:: Records for the task ::
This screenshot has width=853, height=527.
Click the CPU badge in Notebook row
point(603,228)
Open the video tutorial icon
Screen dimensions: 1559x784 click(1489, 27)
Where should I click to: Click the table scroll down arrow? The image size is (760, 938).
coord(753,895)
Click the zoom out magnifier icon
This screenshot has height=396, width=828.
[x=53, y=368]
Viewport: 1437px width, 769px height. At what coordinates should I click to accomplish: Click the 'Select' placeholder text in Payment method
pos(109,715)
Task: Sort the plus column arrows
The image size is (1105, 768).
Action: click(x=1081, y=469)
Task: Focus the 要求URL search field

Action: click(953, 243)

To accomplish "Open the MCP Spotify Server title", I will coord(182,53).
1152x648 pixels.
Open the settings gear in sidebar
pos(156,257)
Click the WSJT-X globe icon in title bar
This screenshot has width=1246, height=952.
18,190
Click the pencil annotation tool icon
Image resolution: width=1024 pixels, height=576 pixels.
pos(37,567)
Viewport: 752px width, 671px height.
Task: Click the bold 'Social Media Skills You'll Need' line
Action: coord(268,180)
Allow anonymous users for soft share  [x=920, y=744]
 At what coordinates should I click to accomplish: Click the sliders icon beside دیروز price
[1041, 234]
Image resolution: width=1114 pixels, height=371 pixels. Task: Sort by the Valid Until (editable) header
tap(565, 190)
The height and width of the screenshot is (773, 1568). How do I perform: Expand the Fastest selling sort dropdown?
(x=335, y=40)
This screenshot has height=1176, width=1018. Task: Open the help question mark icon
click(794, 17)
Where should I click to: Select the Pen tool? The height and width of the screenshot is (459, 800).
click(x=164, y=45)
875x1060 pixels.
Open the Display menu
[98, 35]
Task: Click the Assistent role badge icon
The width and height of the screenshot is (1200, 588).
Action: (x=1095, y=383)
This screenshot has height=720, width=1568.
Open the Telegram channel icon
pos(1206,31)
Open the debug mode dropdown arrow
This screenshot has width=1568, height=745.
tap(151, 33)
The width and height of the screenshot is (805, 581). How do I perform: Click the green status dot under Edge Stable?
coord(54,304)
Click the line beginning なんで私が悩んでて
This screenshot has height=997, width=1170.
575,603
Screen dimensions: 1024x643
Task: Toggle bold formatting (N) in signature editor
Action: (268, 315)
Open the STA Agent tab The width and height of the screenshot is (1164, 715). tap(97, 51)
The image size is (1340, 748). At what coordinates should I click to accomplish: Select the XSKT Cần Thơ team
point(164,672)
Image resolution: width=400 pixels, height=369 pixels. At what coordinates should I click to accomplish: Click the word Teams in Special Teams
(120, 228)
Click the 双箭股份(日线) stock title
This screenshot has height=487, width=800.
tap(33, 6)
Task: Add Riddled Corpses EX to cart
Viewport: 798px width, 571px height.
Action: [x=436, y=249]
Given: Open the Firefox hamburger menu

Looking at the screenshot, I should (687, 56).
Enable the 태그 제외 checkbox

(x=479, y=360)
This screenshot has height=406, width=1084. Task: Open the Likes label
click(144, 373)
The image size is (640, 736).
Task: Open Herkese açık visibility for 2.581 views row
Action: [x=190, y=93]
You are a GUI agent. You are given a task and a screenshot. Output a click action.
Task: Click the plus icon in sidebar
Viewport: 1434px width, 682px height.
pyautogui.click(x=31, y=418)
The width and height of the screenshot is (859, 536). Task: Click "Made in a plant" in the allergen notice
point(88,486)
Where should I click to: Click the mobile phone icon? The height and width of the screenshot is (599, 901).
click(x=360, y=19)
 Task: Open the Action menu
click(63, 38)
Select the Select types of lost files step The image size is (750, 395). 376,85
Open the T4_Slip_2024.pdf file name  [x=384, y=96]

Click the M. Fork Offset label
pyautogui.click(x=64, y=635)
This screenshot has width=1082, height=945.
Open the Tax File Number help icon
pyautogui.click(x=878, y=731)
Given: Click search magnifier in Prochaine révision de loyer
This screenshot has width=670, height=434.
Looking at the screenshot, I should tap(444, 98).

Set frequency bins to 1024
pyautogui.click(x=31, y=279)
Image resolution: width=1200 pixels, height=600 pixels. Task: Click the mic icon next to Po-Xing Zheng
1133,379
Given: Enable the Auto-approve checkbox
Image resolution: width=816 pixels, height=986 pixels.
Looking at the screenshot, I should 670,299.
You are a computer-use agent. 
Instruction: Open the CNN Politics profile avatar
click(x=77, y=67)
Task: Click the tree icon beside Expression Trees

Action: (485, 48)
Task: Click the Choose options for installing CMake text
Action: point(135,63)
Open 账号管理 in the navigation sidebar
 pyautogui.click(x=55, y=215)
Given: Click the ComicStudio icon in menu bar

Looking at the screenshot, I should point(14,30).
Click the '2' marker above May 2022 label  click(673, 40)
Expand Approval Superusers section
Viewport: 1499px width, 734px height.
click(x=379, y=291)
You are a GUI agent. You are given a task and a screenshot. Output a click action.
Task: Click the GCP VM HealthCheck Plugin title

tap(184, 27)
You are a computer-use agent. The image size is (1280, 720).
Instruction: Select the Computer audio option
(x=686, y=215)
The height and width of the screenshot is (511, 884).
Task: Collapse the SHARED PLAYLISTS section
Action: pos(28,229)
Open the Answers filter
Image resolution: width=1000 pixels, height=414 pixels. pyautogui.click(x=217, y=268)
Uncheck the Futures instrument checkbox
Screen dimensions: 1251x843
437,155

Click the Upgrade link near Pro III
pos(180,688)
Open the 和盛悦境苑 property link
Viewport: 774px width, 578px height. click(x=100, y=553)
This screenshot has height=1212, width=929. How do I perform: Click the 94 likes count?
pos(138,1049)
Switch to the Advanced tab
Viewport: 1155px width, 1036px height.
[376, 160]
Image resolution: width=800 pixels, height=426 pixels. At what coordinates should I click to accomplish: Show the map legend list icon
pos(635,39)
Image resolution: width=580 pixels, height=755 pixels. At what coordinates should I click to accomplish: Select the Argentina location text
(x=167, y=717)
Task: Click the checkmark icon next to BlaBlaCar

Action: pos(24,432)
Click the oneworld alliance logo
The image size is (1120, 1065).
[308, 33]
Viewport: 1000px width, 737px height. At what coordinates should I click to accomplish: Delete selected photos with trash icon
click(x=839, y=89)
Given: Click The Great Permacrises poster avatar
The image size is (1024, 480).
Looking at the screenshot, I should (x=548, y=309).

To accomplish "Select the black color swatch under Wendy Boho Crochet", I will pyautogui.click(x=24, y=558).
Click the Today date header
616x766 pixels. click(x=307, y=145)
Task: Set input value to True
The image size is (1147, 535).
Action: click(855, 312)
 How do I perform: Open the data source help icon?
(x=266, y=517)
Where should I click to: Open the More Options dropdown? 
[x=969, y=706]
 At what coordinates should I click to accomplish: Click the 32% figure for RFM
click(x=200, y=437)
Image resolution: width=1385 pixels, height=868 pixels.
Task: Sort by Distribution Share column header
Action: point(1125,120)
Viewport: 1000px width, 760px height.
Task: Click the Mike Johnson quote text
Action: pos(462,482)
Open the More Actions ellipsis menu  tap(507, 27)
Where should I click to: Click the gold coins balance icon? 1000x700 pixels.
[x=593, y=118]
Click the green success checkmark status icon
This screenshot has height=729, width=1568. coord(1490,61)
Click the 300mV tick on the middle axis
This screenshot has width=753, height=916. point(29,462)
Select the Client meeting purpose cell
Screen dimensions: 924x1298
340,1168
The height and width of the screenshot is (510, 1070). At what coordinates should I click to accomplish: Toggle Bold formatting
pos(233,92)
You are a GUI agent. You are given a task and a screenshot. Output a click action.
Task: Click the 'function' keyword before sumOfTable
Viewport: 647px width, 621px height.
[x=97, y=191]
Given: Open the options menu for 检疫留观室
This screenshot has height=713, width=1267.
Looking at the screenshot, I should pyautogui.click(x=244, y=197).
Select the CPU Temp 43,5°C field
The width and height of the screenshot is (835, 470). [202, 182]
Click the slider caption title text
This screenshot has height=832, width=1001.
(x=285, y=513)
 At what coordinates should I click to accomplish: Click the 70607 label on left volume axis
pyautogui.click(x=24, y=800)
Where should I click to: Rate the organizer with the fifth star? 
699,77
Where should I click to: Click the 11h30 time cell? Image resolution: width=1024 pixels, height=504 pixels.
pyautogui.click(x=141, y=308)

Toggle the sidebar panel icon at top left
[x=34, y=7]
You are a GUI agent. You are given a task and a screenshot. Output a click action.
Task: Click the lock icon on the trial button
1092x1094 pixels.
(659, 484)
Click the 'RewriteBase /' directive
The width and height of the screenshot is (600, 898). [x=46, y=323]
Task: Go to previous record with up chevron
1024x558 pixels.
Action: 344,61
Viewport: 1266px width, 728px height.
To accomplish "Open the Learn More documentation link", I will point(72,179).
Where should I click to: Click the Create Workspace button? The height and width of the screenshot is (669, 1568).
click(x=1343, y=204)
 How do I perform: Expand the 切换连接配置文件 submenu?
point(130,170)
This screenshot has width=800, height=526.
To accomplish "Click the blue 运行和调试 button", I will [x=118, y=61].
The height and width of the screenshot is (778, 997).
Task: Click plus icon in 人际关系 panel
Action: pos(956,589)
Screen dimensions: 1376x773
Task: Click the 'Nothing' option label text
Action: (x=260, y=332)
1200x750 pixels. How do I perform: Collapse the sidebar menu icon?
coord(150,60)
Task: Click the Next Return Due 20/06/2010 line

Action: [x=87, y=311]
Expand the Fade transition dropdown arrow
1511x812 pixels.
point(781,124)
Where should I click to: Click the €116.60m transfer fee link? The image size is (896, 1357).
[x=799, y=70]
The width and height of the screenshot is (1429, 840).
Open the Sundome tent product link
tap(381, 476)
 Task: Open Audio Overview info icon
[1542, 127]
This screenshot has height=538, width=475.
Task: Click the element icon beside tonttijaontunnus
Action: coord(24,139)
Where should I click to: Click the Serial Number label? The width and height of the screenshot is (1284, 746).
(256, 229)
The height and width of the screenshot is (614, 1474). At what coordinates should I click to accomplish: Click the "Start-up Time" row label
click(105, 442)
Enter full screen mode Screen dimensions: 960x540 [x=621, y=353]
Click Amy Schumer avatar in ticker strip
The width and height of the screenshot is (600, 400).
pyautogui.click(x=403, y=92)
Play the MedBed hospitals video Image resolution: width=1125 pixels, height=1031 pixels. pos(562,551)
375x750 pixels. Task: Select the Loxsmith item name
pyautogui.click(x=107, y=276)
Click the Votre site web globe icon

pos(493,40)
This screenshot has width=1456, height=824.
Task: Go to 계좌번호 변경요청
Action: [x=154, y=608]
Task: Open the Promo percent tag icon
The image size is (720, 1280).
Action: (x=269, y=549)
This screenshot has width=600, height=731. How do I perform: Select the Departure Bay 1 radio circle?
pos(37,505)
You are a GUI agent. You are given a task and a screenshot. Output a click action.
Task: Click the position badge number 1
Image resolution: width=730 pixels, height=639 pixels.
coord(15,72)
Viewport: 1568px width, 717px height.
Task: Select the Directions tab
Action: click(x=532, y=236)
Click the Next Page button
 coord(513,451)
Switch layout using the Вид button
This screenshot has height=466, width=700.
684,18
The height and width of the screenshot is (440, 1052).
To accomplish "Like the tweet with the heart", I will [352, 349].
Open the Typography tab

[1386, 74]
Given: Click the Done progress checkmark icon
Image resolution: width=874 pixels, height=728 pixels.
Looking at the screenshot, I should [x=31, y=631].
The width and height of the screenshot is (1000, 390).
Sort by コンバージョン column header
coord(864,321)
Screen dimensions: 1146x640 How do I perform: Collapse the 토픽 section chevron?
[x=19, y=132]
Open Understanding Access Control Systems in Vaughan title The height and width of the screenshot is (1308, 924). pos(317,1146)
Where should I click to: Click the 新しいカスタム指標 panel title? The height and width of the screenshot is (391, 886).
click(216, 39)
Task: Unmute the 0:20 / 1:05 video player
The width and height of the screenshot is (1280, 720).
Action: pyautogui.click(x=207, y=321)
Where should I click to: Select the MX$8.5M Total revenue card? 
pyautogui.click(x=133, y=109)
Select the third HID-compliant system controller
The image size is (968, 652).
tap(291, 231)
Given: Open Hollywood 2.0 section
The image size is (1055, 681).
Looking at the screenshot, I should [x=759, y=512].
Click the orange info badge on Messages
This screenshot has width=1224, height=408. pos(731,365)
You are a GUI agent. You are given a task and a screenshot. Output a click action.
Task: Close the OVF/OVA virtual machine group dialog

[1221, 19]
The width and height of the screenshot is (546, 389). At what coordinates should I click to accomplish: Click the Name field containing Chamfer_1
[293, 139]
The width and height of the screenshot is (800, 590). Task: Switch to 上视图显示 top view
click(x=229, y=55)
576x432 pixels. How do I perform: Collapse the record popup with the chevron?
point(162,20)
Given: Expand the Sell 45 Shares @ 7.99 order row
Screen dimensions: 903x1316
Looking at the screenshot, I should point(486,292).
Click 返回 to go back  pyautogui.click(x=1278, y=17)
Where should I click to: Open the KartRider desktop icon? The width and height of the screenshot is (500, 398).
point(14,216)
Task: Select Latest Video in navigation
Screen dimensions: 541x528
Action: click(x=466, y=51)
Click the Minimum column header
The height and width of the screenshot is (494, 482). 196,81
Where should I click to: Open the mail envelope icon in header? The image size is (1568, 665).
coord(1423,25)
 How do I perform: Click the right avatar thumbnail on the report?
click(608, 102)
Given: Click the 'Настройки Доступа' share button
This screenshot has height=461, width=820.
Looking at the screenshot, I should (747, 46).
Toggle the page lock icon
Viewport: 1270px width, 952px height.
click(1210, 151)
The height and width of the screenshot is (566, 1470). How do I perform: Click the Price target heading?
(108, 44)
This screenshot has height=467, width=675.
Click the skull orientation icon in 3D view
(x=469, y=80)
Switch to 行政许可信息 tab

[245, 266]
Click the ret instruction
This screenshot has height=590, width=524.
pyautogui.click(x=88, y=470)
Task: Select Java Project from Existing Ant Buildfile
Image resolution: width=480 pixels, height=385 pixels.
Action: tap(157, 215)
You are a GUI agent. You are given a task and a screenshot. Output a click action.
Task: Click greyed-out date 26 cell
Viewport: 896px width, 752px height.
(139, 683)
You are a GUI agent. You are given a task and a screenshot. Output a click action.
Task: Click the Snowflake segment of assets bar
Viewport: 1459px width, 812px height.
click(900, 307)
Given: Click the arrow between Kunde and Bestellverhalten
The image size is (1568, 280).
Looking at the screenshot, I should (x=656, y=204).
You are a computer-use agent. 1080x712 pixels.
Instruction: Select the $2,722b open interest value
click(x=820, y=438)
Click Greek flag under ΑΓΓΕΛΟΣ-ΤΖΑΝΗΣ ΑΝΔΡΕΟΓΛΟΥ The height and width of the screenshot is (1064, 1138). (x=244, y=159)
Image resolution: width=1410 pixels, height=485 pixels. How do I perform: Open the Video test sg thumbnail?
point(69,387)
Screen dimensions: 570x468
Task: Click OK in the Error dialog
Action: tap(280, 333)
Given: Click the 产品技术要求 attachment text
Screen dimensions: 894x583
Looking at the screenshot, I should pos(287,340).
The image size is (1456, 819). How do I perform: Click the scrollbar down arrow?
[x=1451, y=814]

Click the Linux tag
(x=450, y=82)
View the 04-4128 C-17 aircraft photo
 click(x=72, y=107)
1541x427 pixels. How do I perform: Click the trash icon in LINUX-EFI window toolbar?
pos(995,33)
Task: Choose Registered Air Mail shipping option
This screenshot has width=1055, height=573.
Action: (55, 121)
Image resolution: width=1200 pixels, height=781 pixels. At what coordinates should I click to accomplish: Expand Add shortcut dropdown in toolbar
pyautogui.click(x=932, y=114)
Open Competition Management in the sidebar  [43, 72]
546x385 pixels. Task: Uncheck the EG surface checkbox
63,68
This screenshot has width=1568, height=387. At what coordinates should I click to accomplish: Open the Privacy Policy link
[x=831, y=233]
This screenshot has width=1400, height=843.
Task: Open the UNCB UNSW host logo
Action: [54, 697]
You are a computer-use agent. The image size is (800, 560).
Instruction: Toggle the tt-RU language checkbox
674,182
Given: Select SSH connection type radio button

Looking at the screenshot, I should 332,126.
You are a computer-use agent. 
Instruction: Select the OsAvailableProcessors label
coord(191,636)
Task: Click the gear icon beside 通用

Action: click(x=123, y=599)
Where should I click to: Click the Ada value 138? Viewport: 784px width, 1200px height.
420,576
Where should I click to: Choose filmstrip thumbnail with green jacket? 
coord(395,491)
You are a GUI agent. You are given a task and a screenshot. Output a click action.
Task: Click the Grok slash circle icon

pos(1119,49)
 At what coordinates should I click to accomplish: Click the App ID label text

:: Task directions ::
Return only the number of lines in the listing that contain the string "magnifier".

:: Response ::
2